Some of Wald’s work in statistics originated in economic problems and properly belongs to both subjects. One such example is his work on the identification of economic relations—roughly speaking, the problem whether the distributions, which result from a model of the observed chance variables, uniquely determine all or certain specified parameters of the model. Also included in this category is his work on stochastic difference equations—models involving sequences of change variables.connected by difference equations with “error” chance variables. Wald also proved theorems on the existence of unique solutions for systems of equations for several types of economic systems and studied cost-of-living index numbers, the empirical determination of indifference surfaces, and the elimination of seasonal variation in time series. In all these his methods were ingenious and his contributions very important.
In pure mathematics, Wald’s first three published papers and “Zur Axiomatik des Zwischenbegriffes” dealt with the characterization of “betweenness” in metric spaces. He also extended Steinitz’s theorem to vectors with infinitely many elements; the theorem states that a divergent series, the elements of which are finite vectors, can, by a permutation of its terms, be made to converge to any element of a linear manifold. Perhaps his best result was the development of a differential geometry that starts from the assumption of a convex, compact metric space that at every point admits what should be called a Wald curvature. From this he was able to derive properties of differential geometry that are postulated in other systems.

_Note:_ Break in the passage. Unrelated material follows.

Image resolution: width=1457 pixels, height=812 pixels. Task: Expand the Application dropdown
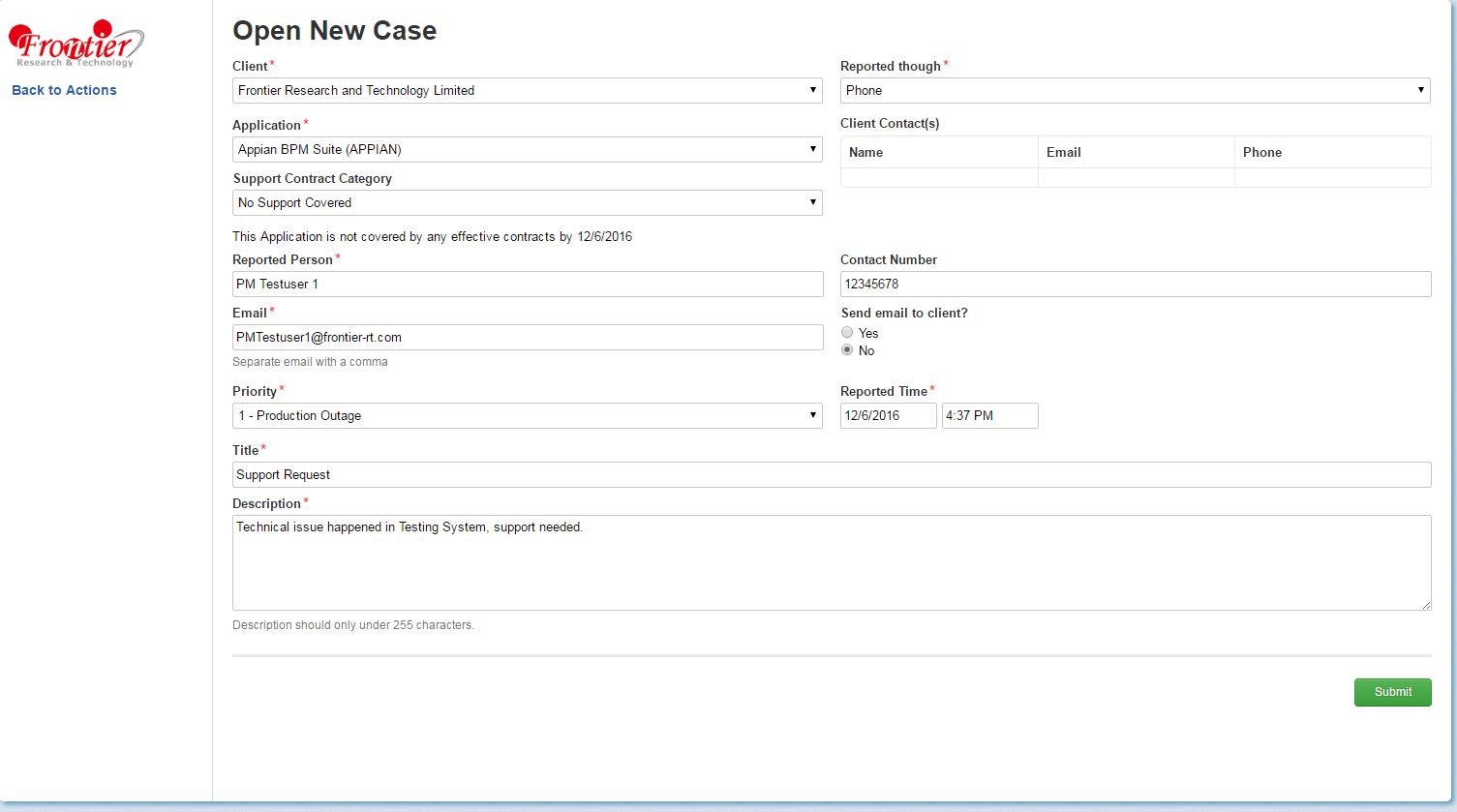(x=527, y=150)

Relatively uninterested in mathematical elegance, Wald spent little time in polishing a paper after a problem was solved to his satisfaction. In his masterly hands simple methods sometimes yielded the most amazing results. Although he was readily accessible, he had very few students. With one of these, J. Wolfowitz, who became his friend and colleague, he wrote fifteen joint papers. His American, and largely statistical, period was relatively brief (1938-1950) and extraordinarily productive. During this time he learned mathematical statistics, contributed deeply to it, changed it essentially, and dominated the subject. It has borne his impress since, and the paths he opened are still being pursued.
I. Original Works. A comprehensive bibliography of Wald’s writings follows Tintner’s memoir (see below). His works include “Zur Axiomatik des Zwischenbegriffes.” in Ergebnisse eines mathematischen Kolloquiums4 (1933), 23–24: Sequential Analysis (New York—London, 1947); and “Oprtimum Character of the Sequential Probability Ratio Test,” in Annals of Mathematical Statistics, 19 (1948), 326–339, written with J. Wolfowitz.
II. Secondary Literature. On Wald and his work, see J. Wolfowitz, “Abraham Wald, 1902-1950,” in Annals of Mathematical Statistics, 23 (1952), 1–13; Karl Menger, “The Formative Years of Abraham Wald and His Work in Geometry,” ibid., 14–20; G. Tintner, “Abraham Wald’s Contributions to Econometrics,” ibid., 21–28; and “The Publications of Abraham Wald,” ibid., 29–33, which lists 103 works (1931-1952).